SOURCE PASSAGE
================

In my opinion, making money is what makes Wingly wrong. They turn flight sharing into a business, which it should not be. They misinform people : “find the passengers or the pilots for the trips of your dreams” they say. On the contrary, they should warn passengers who know nothing about light aviation what it means to travel in a light aircraft, that it is very different from flying in an airline jet, and that for exemple flights can be cancelled or diverted at any time, even after take off if the weather is not good.

That’s because of such sites and people that flight sharing was considered a danger and a business by the DGAC.

Aerostop is a non profit site. It is completely free. Anyone can see the ads or add one for free. Why should the website earn money whereas the pilot can only share costs? And only misinformed people, people who do not know how unlikely it is to get an air hitch would be willing to pay to advertise a seat’s search. Letting people think otherwise is dishonnest.

With aerostop, no money involved. All you may loose is 2 minutes of your time. That’s probably why I had so many ads from passengers looking for seats, ( 60%, the rest being divided between pilots (30%) and drivers (10%) offering seats).

================

(Dataset items)
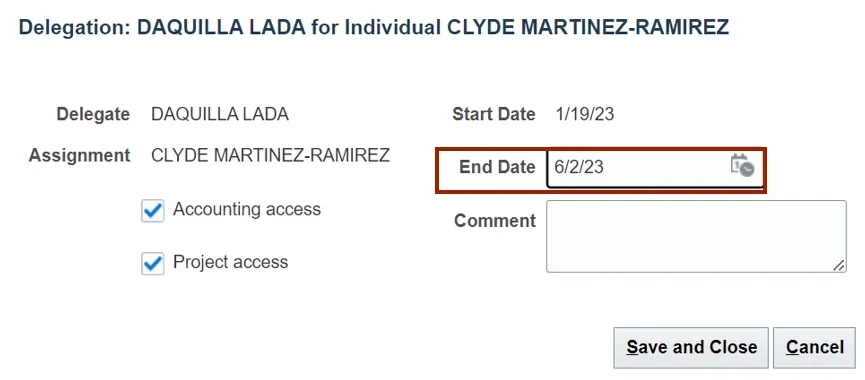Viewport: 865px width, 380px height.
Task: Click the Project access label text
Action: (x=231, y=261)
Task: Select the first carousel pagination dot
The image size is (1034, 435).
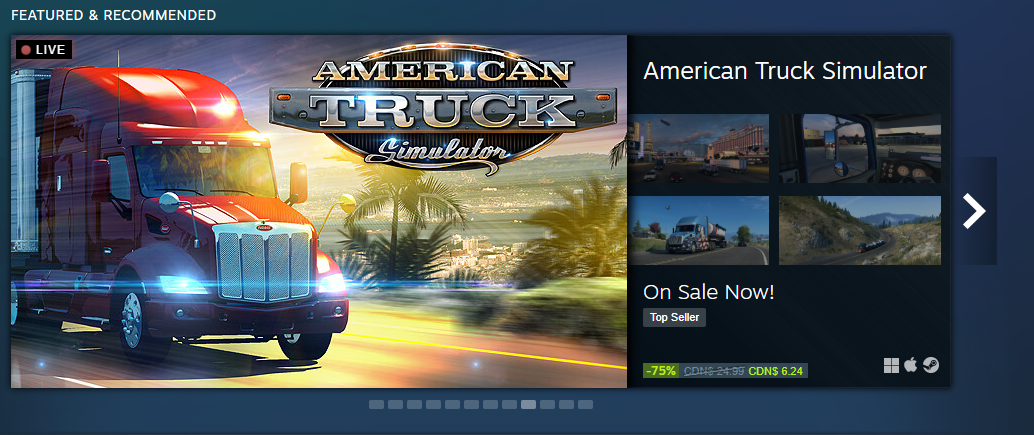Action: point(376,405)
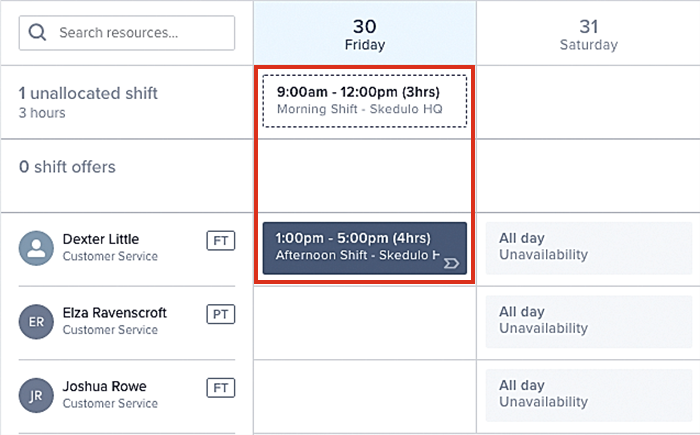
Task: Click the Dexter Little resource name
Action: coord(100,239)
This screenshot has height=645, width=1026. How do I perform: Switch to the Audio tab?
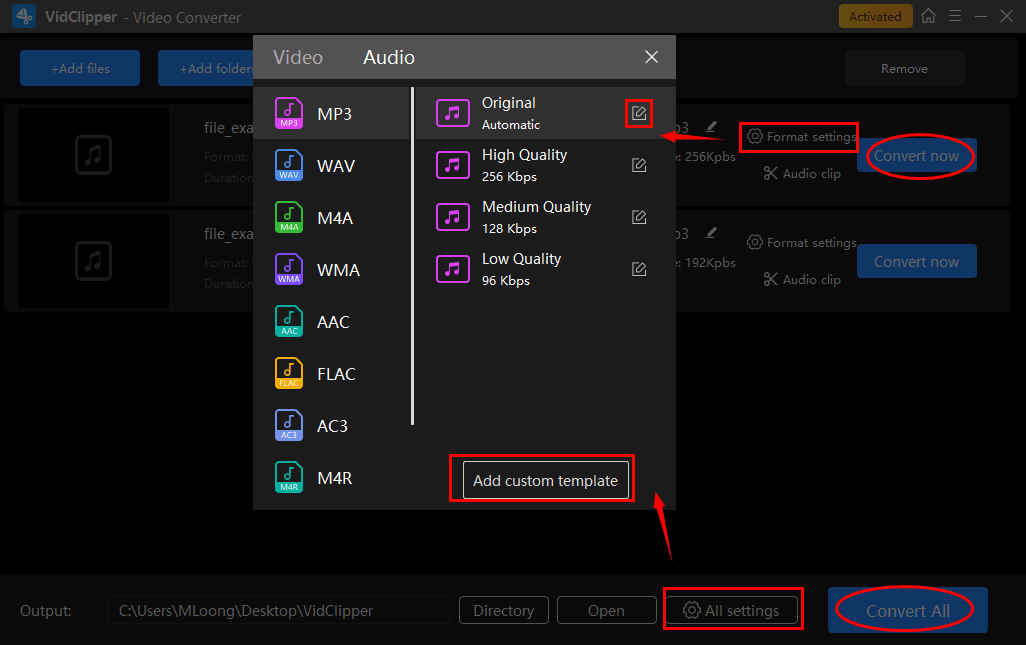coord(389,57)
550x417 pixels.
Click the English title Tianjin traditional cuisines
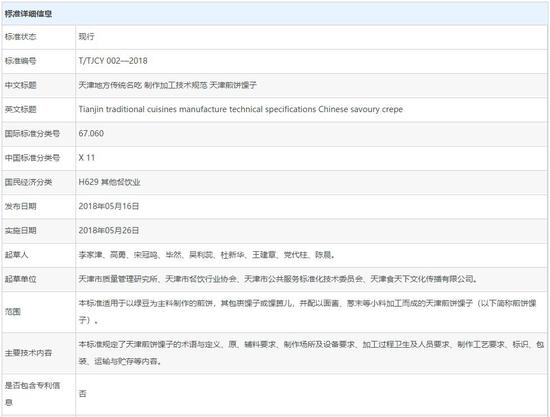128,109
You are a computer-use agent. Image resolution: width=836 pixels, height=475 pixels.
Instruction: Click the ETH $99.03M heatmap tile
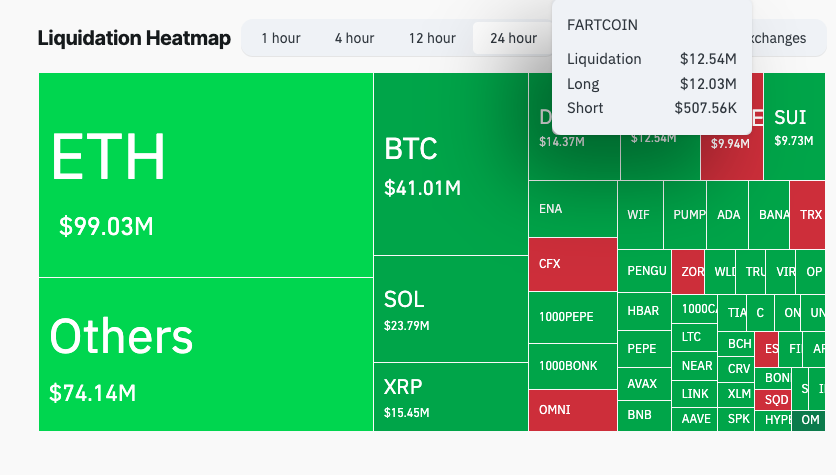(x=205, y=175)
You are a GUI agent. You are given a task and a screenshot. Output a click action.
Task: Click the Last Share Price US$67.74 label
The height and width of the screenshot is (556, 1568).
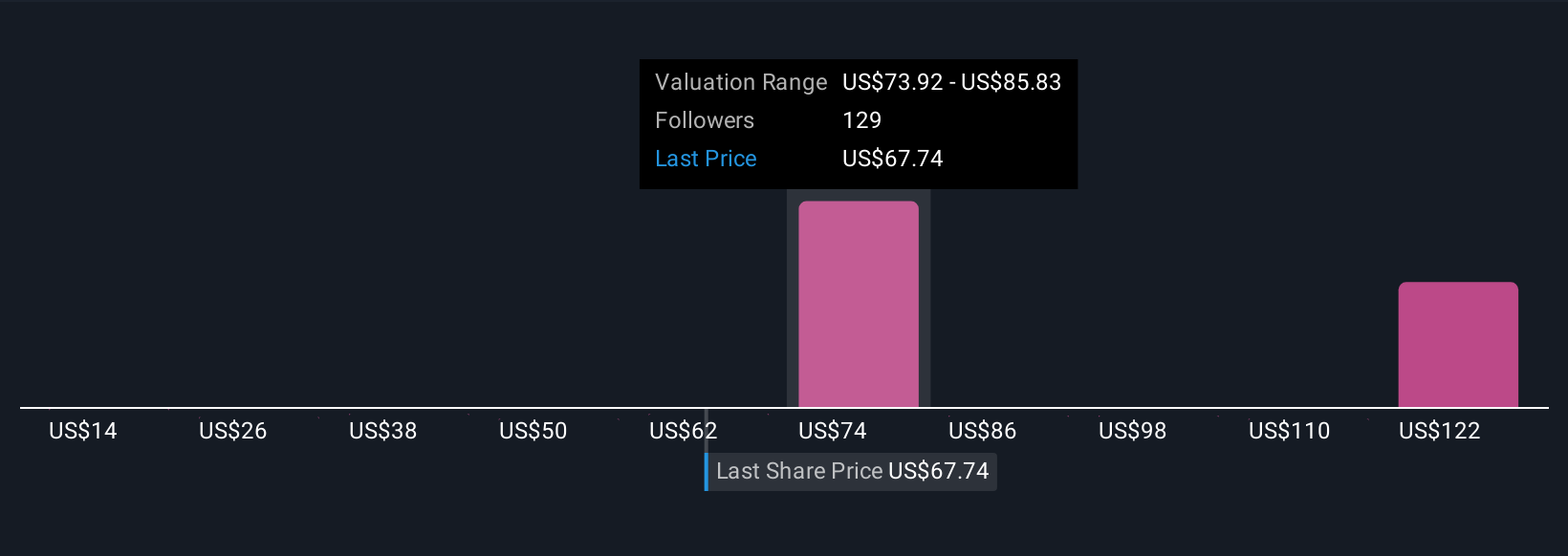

================

WHAT YOU NEED TO DO
1) Quote the flight-sharing passage from "With aerostop, no" to "(10%) offering seats).".
2) In the records, rename "screenshot" to "screen capture" and rewrite only the lines from the line with "This screenshot has" through the end of the records, keeping everything else unchanged. Omit the pictures.
The passage and the records are independent materials.

IN RESPONSE
1)
With aerostop, no money involved. All you may loose is 2 minutes of your time. That’s probably why I had so many ads from passengers looking for seats, ( 60%, the rest being divided between pilots (30%) and drivers (10%) offering seats).

2)
This screen capture has height=645, width=1026. How do I perform: Switch to the Audio tab?
coord(389,57)
550x417 pixels.
Click the English title Tianjin traditional cuisines
128,109
You are a computer-use agent. Image resolution: width=836 pixels, height=475 pixels.
Instruction: Click the ETH $99.03M heatmap tile
(x=205, y=175)
You are a GUI agent. You are given a task and a screen capture. Output a click action.
Task: Click the Last Share Price US$67.74 label
The height and width of the screen capture is (556, 1568).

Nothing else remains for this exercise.